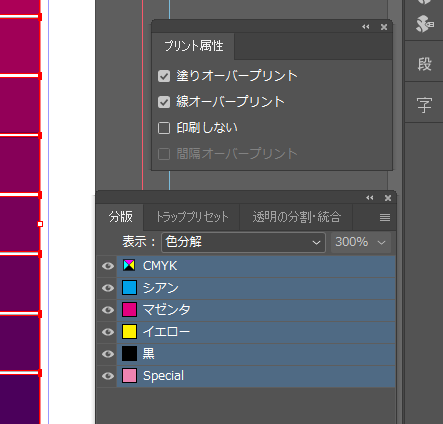Close the 分版 separations panel
The width and height of the screenshot is (443, 424).
[x=388, y=198]
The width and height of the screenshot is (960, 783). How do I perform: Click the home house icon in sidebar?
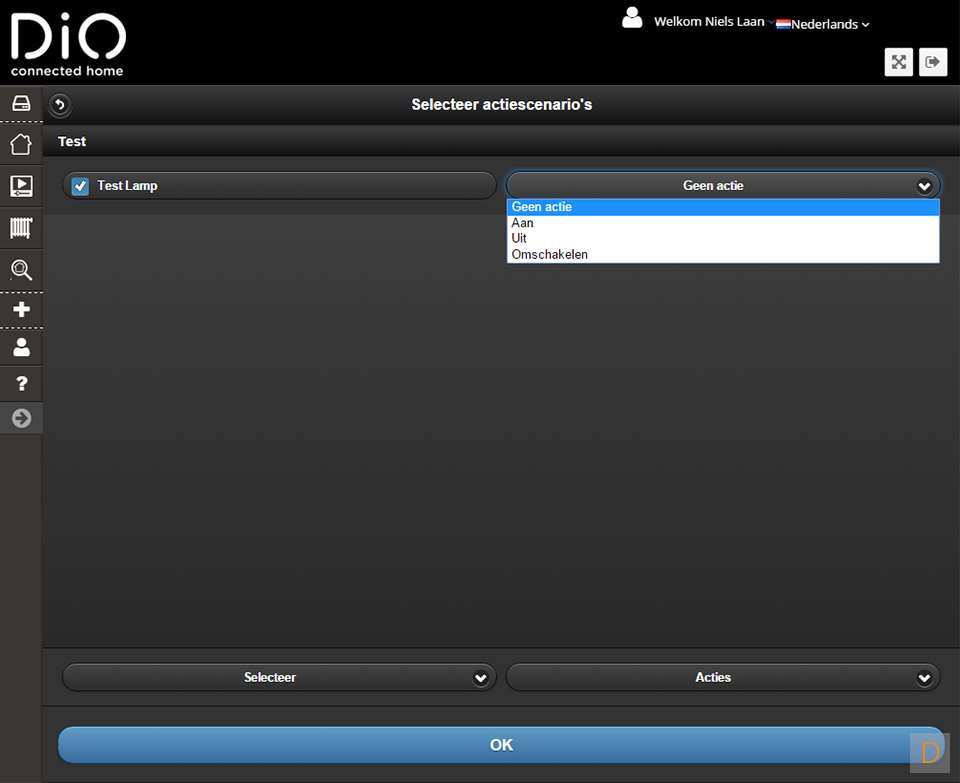[x=21, y=144]
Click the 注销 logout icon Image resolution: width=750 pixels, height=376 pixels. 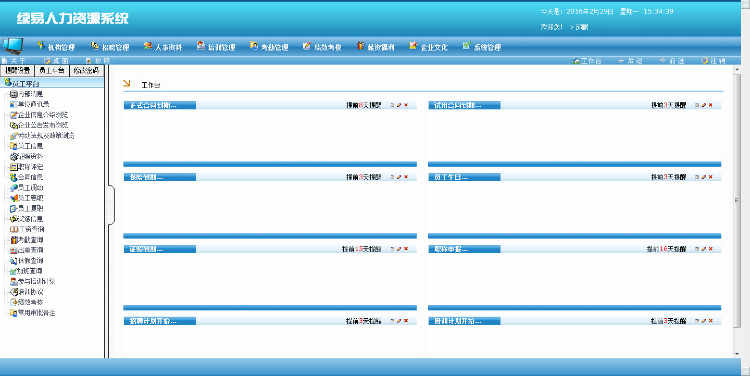(x=705, y=61)
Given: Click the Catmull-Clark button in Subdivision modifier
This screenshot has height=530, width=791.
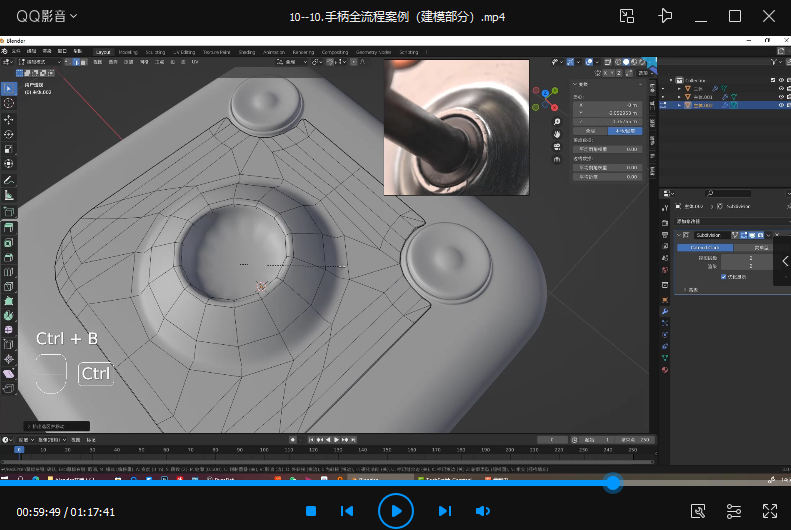Looking at the screenshot, I should [704, 246].
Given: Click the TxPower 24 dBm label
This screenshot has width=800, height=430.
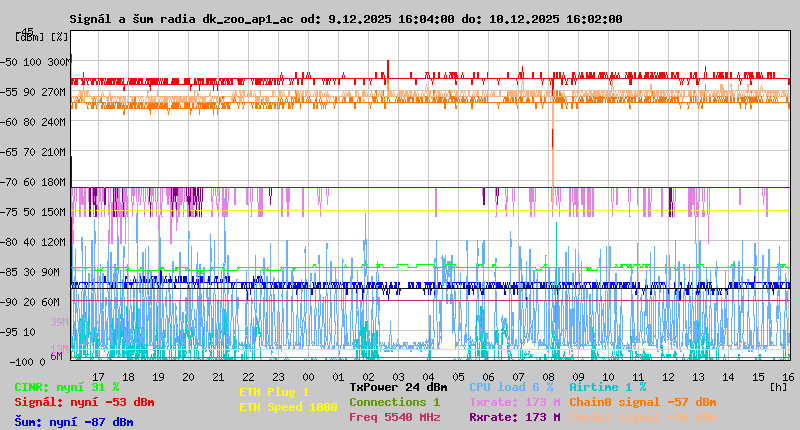Looking at the screenshot, I should 398,387.
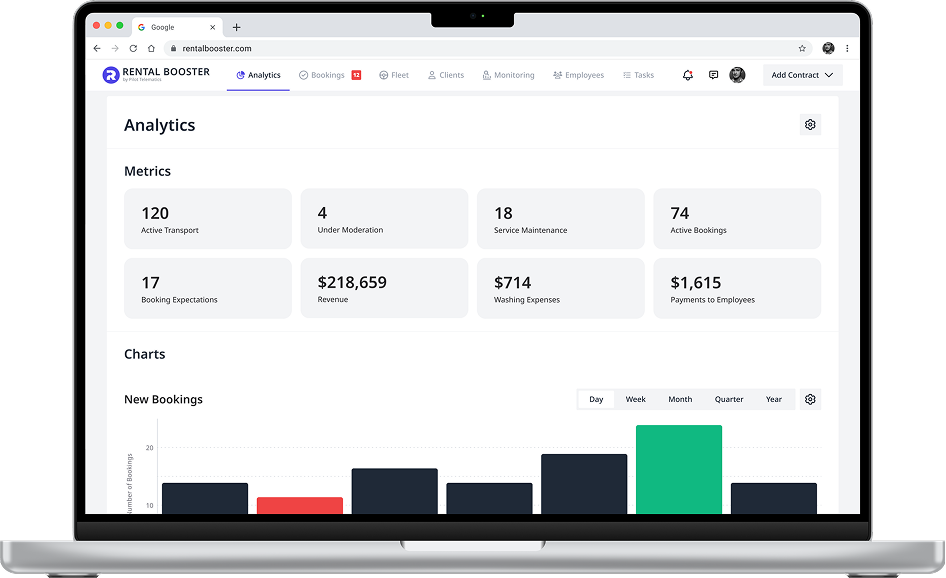The width and height of the screenshot is (946, 578).
Task: Click the Revenue metric card
Action: 384,288
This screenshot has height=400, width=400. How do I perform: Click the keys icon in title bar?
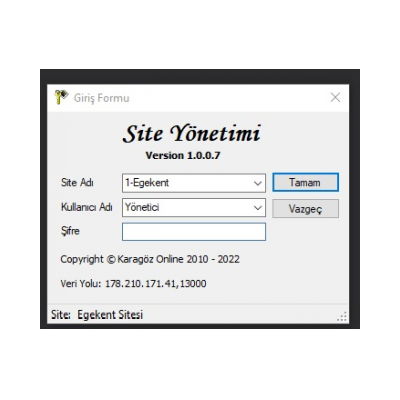coord(61,97)
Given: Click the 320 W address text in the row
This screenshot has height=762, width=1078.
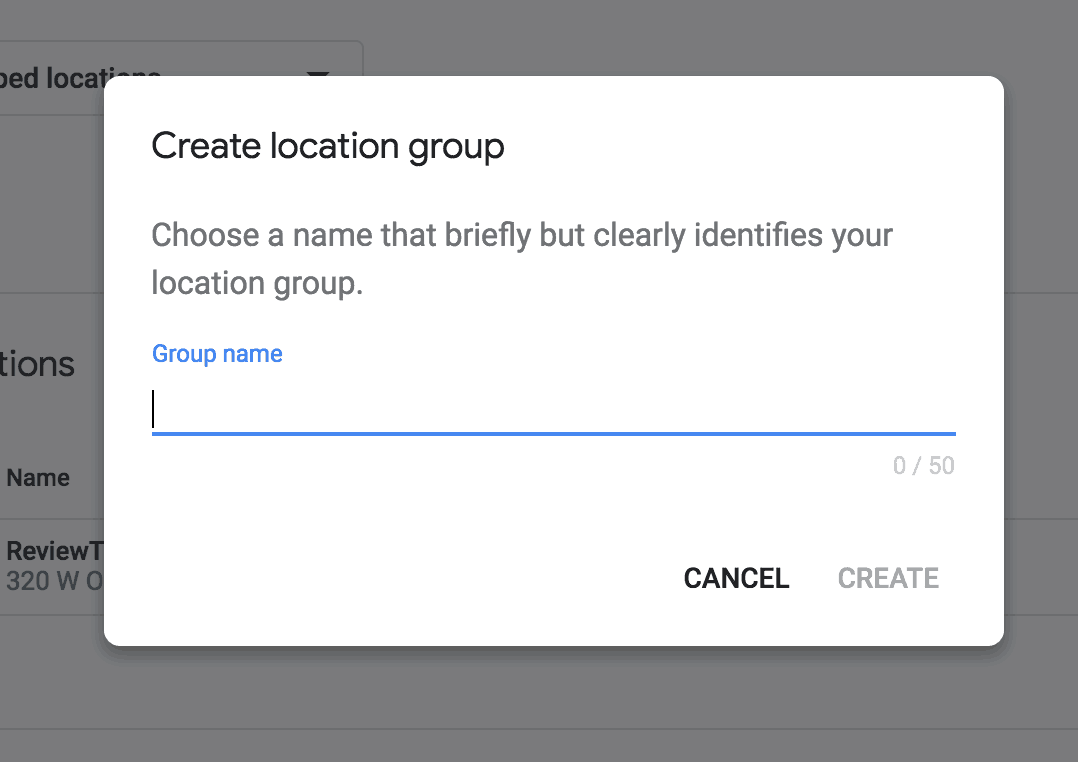Looking at the screenshot, I should [54, 581].
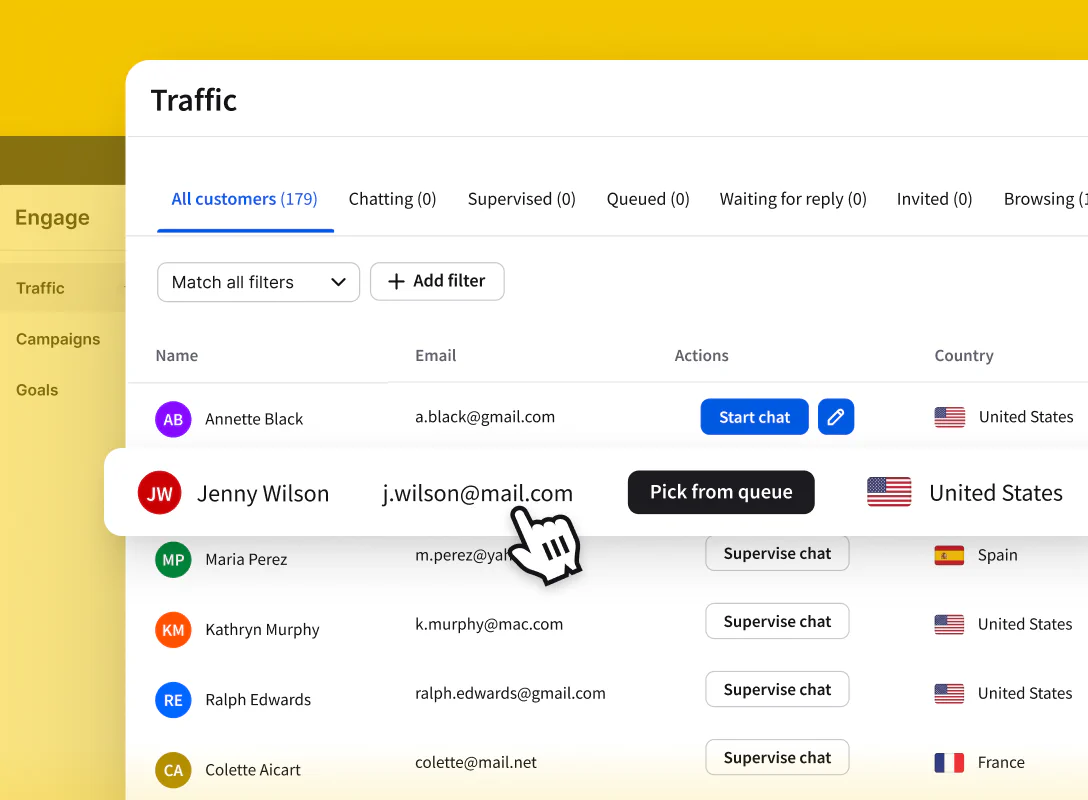Click the France flag beside Colette Aicart
Screen dimensions: 1088x800
coord(948,762)
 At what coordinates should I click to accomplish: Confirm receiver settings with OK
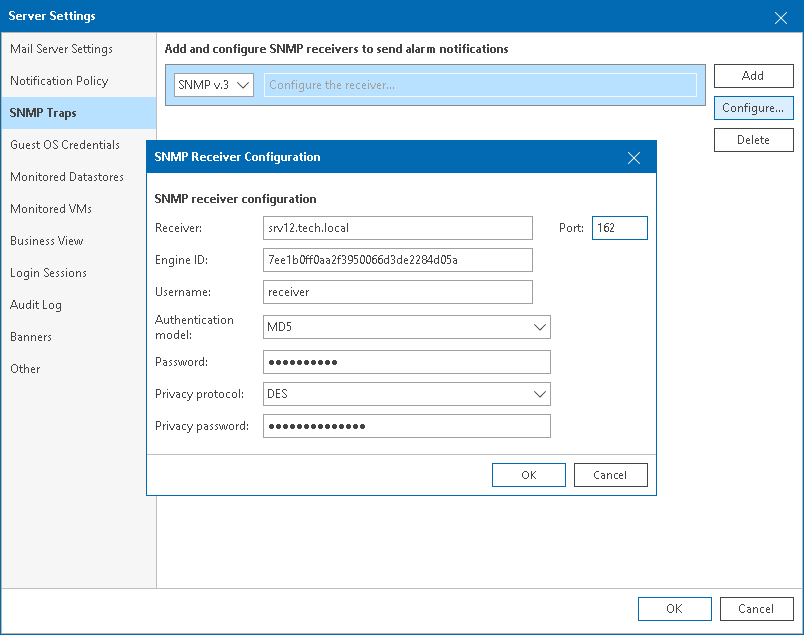click(528, 474)
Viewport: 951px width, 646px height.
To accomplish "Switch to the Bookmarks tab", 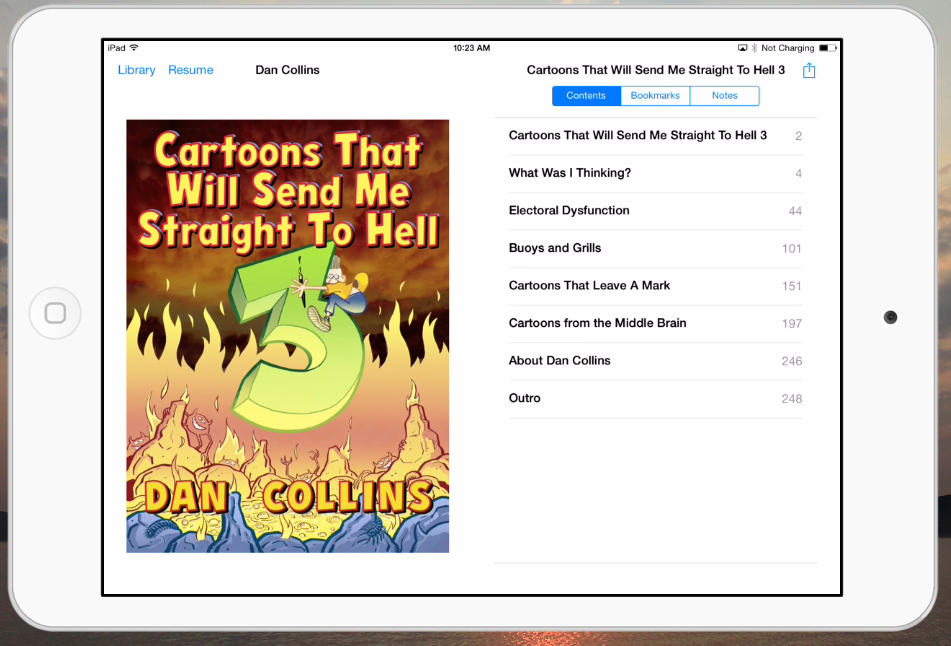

######

## TASK BRIEF
Every line above that includes the word "Given" should be listed.

## REPLY TO THE EXERCISE
Given: Click the Catmull-Clark button in Subdivision modifier
Given: Click the TxPower 24 dBm label
Given: Click the 320 W address text in the row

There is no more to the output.